The expressway will deliver the biggest economic benefit to the Waikato of any policy announcement. I am sure companies will be lining up to relocate and have staff wanting to follow.
I have always been a swinging voter, but this time I will vote for the candidate who can deliver the expressway the quickest.
We have been hung out to dry for too long arguing cost benefits with Transit and have been sidelined with arguments about railway connections that will never deliver.
Jane Lawless is quite right that a union leader and a bureaucrat would probably have a strong opinion of National's fiscal policies.

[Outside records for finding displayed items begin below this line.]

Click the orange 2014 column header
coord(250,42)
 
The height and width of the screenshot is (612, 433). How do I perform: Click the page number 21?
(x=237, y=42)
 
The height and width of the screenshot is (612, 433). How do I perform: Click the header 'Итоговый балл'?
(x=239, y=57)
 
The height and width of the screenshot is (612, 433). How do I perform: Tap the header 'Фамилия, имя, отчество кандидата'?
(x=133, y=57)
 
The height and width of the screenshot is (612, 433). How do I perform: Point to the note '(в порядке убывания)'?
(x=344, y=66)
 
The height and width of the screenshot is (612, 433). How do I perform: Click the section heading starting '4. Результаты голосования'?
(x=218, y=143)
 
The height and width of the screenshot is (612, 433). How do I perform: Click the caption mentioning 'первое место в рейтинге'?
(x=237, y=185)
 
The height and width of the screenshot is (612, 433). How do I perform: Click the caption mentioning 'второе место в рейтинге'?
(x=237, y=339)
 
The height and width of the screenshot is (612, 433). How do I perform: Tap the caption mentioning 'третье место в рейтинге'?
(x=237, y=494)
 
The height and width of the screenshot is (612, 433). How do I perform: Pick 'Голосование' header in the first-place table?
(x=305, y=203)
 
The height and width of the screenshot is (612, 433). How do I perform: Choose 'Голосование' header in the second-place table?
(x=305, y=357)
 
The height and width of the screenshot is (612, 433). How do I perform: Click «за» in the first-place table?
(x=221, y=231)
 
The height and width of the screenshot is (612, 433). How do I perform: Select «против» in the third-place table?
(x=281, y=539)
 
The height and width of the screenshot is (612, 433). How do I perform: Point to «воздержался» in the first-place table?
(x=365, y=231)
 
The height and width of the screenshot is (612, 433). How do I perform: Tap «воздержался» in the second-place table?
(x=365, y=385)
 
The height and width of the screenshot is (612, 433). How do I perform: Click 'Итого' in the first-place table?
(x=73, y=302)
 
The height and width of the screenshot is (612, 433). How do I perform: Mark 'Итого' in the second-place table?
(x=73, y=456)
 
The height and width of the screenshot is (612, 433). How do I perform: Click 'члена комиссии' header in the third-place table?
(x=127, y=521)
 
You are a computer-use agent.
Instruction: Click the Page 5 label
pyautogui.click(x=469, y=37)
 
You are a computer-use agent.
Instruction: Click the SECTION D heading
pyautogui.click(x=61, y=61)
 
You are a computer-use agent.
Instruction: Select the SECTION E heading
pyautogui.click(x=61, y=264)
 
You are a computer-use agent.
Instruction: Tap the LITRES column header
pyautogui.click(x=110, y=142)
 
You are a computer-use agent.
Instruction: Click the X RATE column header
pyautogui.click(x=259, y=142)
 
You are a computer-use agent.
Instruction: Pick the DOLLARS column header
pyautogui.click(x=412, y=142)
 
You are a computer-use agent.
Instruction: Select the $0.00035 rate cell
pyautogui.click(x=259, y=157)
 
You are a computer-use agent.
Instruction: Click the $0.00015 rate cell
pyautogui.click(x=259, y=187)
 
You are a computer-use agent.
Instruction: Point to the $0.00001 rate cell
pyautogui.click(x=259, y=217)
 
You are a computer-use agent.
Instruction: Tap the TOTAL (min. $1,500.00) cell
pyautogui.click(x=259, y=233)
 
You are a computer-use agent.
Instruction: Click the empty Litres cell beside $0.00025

Unfortunately, her socialist fairytale where the proletariat rise up and overthrow the big bad business leaders is a notion best left for a bedtime story.
The reality is that, under no stretch of the imagination, even her very vivid one, could the average union leader or bureaucrat start and run a business, let alone be a leader in such a business community. So, for the Waikato Times to introduce them as business leaders was misleading (the editor apologised) and Ms Lawless' support of it, merely a flight of fancy.
Whimsy is fine around the kitchen table while sipping herbal tea but it has no place around a boardroom table.
Readers wanting to submit letters on election issues should be aware a backlog means any received from today are unlikely to appear before Saturday (voting day) and therefore will not be published. Priority will go to those relating to new or specific topics, and not party political broadcasts.